» HOW TO COMPLETE THIS TASK: Report each line from the entries in which "agent" can be found.

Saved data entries
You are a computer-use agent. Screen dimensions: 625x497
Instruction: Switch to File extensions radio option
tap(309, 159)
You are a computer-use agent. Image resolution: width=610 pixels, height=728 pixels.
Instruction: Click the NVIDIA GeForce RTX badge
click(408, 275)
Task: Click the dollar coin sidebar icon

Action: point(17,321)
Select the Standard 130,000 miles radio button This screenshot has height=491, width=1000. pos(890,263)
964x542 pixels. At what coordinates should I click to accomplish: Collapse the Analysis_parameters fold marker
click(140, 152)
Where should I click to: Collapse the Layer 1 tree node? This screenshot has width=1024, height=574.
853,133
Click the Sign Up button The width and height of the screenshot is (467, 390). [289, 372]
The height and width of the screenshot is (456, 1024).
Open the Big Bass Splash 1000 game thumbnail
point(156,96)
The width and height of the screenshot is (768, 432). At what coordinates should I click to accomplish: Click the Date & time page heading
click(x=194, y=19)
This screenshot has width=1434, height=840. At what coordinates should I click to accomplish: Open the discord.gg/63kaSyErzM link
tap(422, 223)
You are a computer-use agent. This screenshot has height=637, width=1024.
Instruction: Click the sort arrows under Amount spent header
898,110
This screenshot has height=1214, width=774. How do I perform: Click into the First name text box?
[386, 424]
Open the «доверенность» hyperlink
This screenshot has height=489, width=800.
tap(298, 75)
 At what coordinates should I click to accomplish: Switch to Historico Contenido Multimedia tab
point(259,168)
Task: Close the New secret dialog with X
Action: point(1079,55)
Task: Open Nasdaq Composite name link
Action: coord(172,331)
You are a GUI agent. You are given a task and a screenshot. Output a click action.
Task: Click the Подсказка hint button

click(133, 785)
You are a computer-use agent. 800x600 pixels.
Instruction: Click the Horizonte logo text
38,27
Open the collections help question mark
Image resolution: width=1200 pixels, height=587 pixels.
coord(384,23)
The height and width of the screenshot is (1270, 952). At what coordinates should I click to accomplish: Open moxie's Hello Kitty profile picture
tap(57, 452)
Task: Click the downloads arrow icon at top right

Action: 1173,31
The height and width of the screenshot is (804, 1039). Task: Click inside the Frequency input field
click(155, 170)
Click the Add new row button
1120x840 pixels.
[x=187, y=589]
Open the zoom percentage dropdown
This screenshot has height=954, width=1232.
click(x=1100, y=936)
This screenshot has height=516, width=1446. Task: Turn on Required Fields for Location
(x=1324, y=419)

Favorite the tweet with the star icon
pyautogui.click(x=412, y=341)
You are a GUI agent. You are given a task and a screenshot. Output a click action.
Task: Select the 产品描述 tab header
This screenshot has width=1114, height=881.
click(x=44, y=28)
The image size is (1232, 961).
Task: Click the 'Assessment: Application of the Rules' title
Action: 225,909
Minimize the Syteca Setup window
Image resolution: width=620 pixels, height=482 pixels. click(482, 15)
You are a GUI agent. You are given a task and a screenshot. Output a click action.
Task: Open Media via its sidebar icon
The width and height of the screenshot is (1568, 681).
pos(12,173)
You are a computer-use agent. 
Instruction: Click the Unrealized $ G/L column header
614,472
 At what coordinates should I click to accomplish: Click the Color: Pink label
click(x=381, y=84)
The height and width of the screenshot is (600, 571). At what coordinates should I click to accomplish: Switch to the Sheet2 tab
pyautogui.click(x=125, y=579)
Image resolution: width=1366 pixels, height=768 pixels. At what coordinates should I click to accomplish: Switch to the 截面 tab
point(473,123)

» OUTPUT OF THE EXERCISE:
You are a computer-use agent. Screen dimensions: 625x497
You are a computer-use agent. Image resolution: width=610 pixels, height=728 pixels.
You are a computer-use agent. This screenshot has height=637, width=1024.
You are a GUI agent. You are given a task and a screenshot. Output a click action.
You are a computer-use agent. 800x600 pixels.
You are a GUI agent. You are given a task and a screenshot. Output a click action.
You are a GUI agent. You are given a task and a screenshot. Output a click action.
You are a computer-use agent. 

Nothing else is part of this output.